DOI:10.24953/turkjped.2021.04.020
アブストラクト
背景:腸間膜リンパ節腫脹は小児ゴーシェ病(GD)のまれな症状であり、蛋白喪失性腸症(PLE)を伴うことがある。PLEは治療が困難なGDの合併症である。現在までに、PLEと巨大な腸間膜リンパ節症を合併した小児GD症例は数例しか報告されていない。
症例:慢性神経因性GDの女児で、腸間膜リンパ節症発症までは60IU/kg/隔週、それ以降は120IU/kg/隔週で定期的かつ適切な酵素補充療法を施行したにもかかわらず、巨大腸間膜リンパ節症を合併し、その結果、蛋白喪失性腸症を発症した症例について報告する。
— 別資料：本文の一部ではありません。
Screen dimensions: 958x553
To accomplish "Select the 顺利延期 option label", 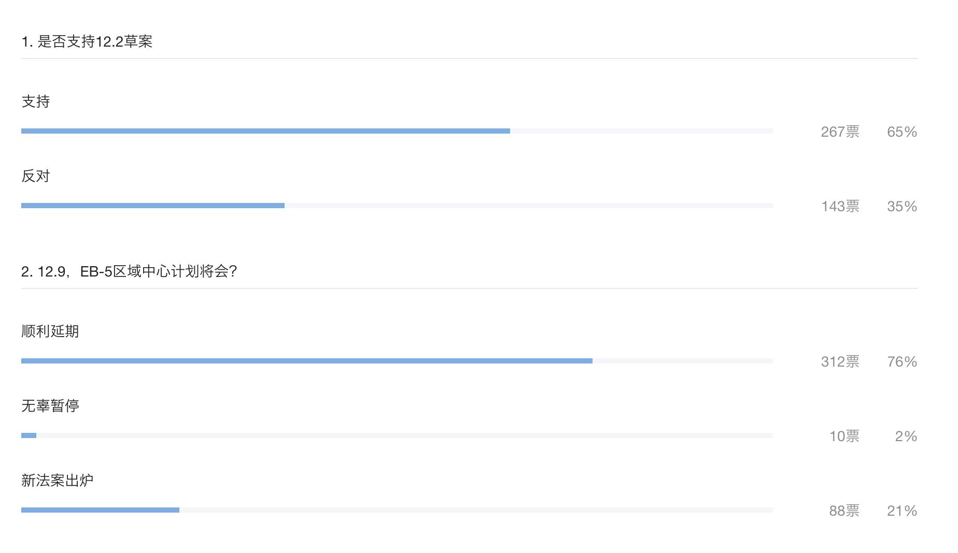I will (x=50, y=331).
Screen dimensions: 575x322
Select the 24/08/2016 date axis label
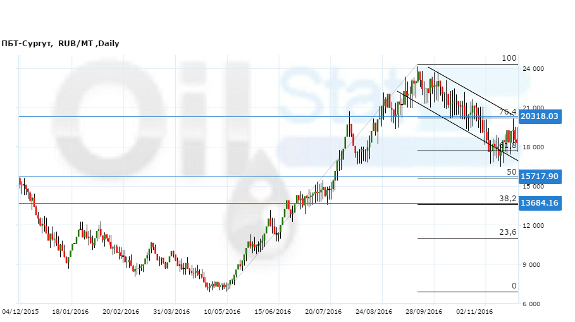pyautogui.click(x=374, y=312)
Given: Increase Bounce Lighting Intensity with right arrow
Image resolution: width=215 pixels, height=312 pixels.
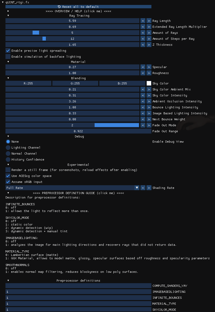Looking at the screenshot, I should pyautogui.click(x=149, y=107).
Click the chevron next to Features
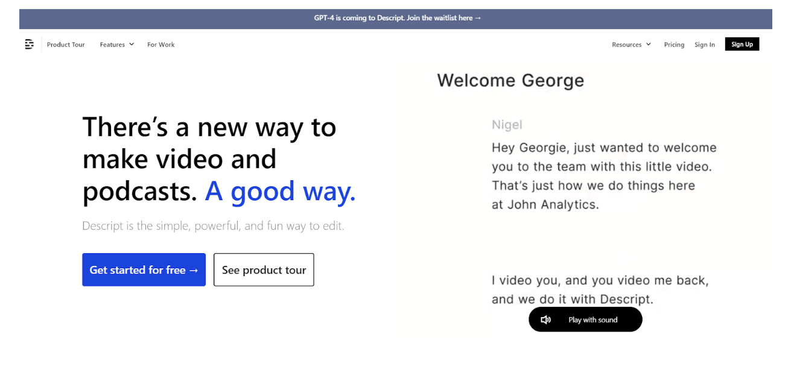788x375 pixels. pos(132,44)
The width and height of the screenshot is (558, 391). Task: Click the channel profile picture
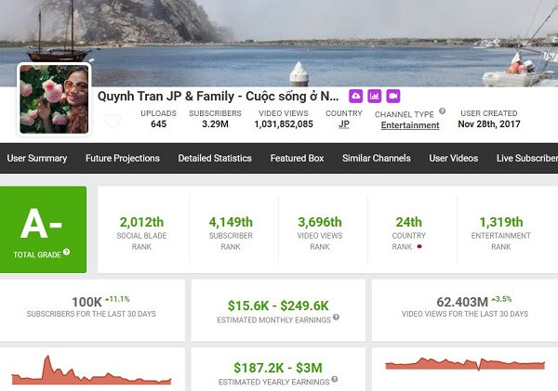tap(54, 99)
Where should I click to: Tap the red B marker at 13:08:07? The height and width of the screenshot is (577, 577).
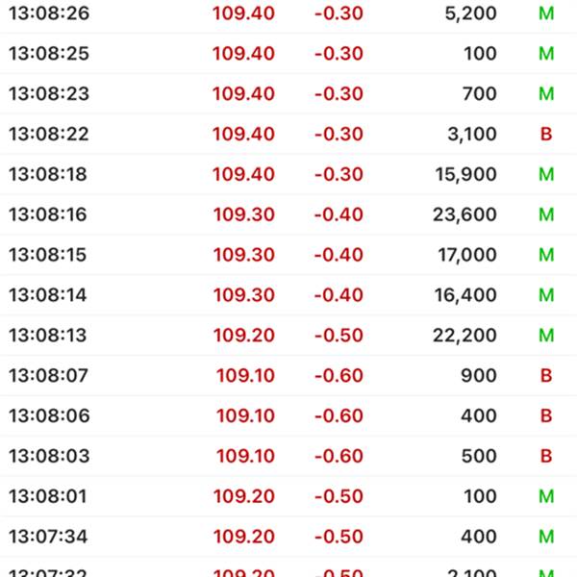tap(546, 376)
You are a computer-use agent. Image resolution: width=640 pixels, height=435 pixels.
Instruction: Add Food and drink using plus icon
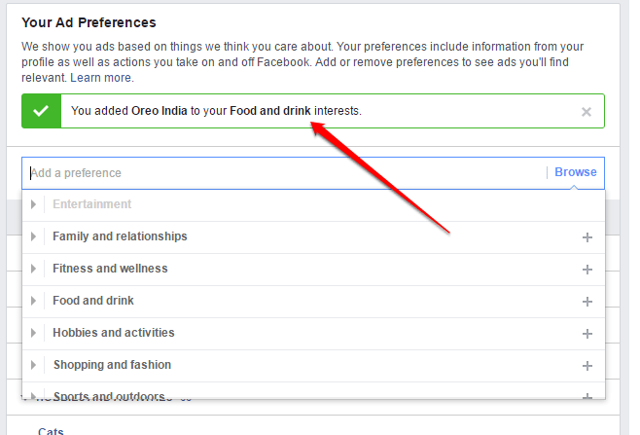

結論:PLEは、高用量のERTを長期間使用しているにもかかわらず発症する、GDの壊滅的で生命を脅かす合併症である。臨床医は、特に進行性の腹部膨満、浮腫、腹水、下痢を呈するGD患者や、すでに腸間膜リンパ節症を発症している患者において、この合併症に注意すべきである。適時の診断により、以前に提案された外科的または内科的治療法による早期介入が可能となる。特異的で効果的な治療法は存在しないが、ERTに加えて外科的および積極的な内科的介入を行うことで、下痢が緩和され、腸間膜リンパ節腫脹の進行が抑えられることが報告されている。